What I think to myself at those times is, If you had your way, you would eat dessert before and after every meal, watch five hours of TV per day, stay up until midnight, leave every toy we own out all over the house, buy something new every day, and never ever change your clothes.
Instead of saying all that, I usually say something like, “Because it’s my job to look out for what’s best for you.”
I don’t know if this is the right way to answer him or not. I’m always a bit surprised by the question—not that he wants to get his way in a given situation, but the request for carte blanche to do as he pleases. Like many people, he craves freedom and autonomy.
A few months ago, I started to feel like I was saying “no” all the time and constantly nagging him to do what I wanted (or needed) him to do. I got tired of what was turning into a negative environment, frustrating for both of us. So I started looking for more opportunities to say “yes.” I didn’t want him to feel like he didn’t have any autonomy or freedom, or that I was unwilling to do anything he asked of me.
One day he asked me if we could build a mine out of boxes, complete with a working elevator, conveyor belt, and mine train. His proposal was going to be challenging, time-consuming, and messy, but in the spirit of saying “yes,” I helped him to do it. Three hours later we filled the mine with pinto beans, dump trucks, and front loaders.
One day he asked me if he could help chop zucchini.
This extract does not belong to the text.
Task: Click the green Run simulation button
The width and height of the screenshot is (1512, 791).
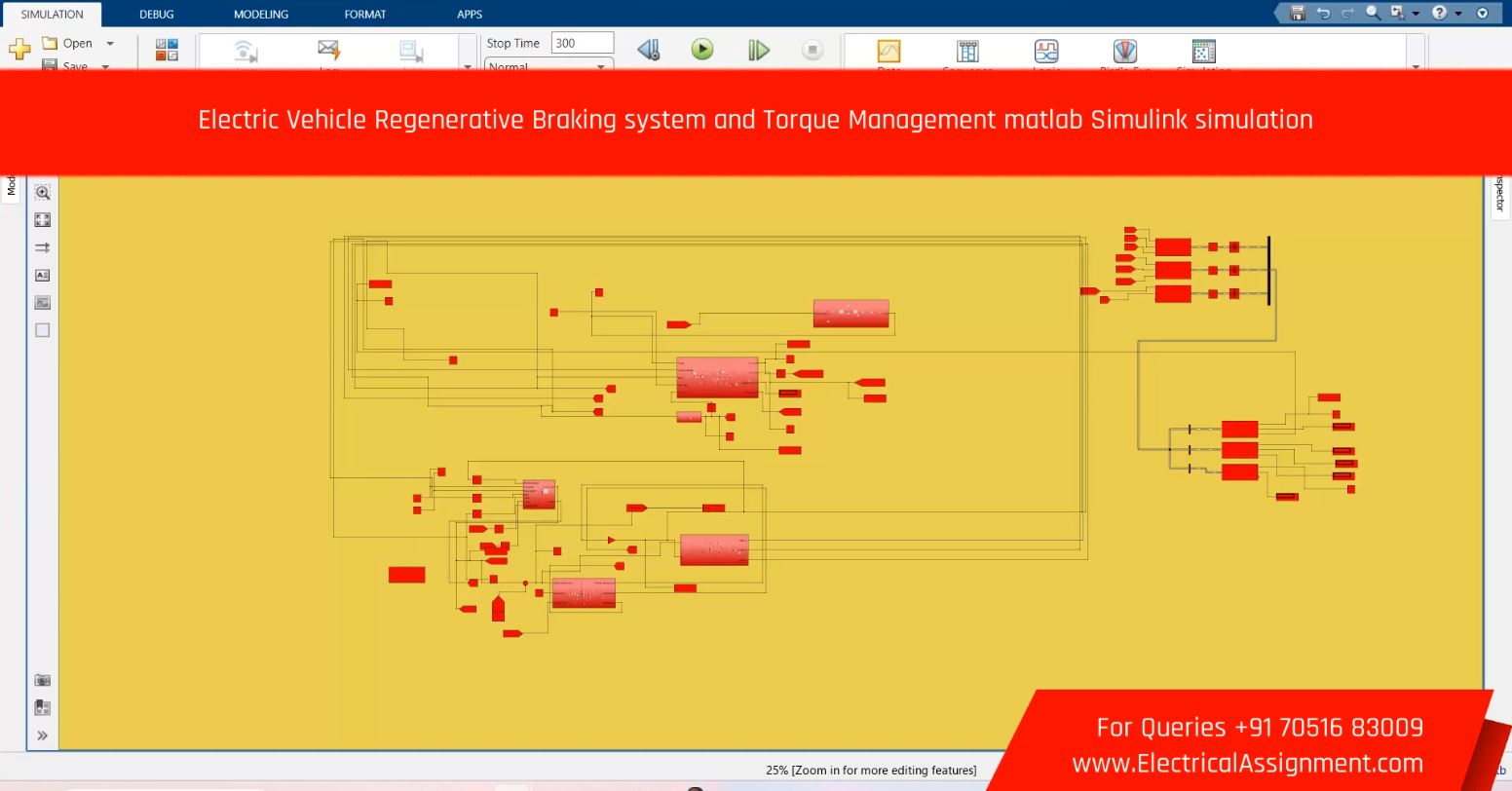Action: pyautogui.click(x=701, y=50)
Instead of telling him that it was too dangerous for him, I taught him about knife safety and carefully supervised his chopping.
And when he asked me to play dinosaurs with him for the umpteenth time that week, I conceded and said yes instead of dodging the bullet. (There are only so many times in a week one can really find joy in playing dinosaurs.)
The point of saying “yes” more often isn’t to let your children walk all over you and dictate your entire day. The real power of saying yes is that it makes saying “no” easier and more effective when you need to. When I felt like I was responding to my kids’ simple desires and hopes with “yes” more often, I didn’t have to feel guilty about the times I said “no.” Instead of using “no” as a way to avoid inconvenience, I tried to use “no” for situations when it was really needed. The key is to say “yes” without undermining necessary boundaries, structure, and discipline.
5 Ways to Say Yes to Your Kids
1. The Delayed Yes
When yes can’t be now, say yes for later instead of saying no. “Yes, I would love to play that game with you after we get the kitchen cleaned up.”
2. Yes with a Limit
Set aside a dedicated amount of time to do something your child wants to do and then feel free to say you’re finished. “Yes, I would love to help you build that train track, and then I need to get some work done.” Or, “Yes, you may watch TV for a half hour and then I want you to find something else to do.”
3. Yes to More Autonomy
Find ways to let your kids expand their autonomy in ways that are age appropriate. Certified Family Educator Jennifer Best uses the language of “pasture” and “fences” to talk about boundaries for kids. The pasture is the area in which kids are allowed to have freedom to make their own choices, and the fences are the rules or limitations you put in place. When I felt like my son was old enough, I expanded his “pasture” by telling him he could go outside and play in the backyard whenever he wanted to, as long as he let me know he was going outside. Another way we expanded his pasture was letting him wear whatever he wanted as long as it was seasonally appropriate and we weren’t going to an event with clothing expectations, like a wedding.
4. Yes to New Skills
Look for ways to help your kids learn new skills, even when it would be more convenient to do it yourself or avoid the issue. When my son wanted to chop the zucchini, I was worried about him cutting himself and wanted to just get it done faster myself. Instead I took the time to teach him something new and let him help in a way that I thought he could, safely.
5. Just Plain Yes
Ask yourself why you are saying “no.” Is it mostly out of inconvenience or lack of interest on your part? I recently read a list of 20 Christmas gift ideas to avoid for kids. Among other things on the list was anything that makes a mess (such as play dough or paints), anything with small pieces (like Legos or miniature dolls that come with a lot of accessories), or anything dangerous (like a trampoline or roller blades). One person commented on the blog post and summed it up as “anything that’s fun for kids.” I couldn’t have agreed more with their assessment. Sometimes as adults we say “no” to kids not for any great reason, but simply because it seems inconvenient to say “yes.” I think we have to just bite the bullet sometimes to give kids the opportunity to play and explore, even if it’s harder or more work. No one said parenting is easy, right?
Tip: Finding ways to say “yes” more often makes saying “no” more effective and easier as a parent.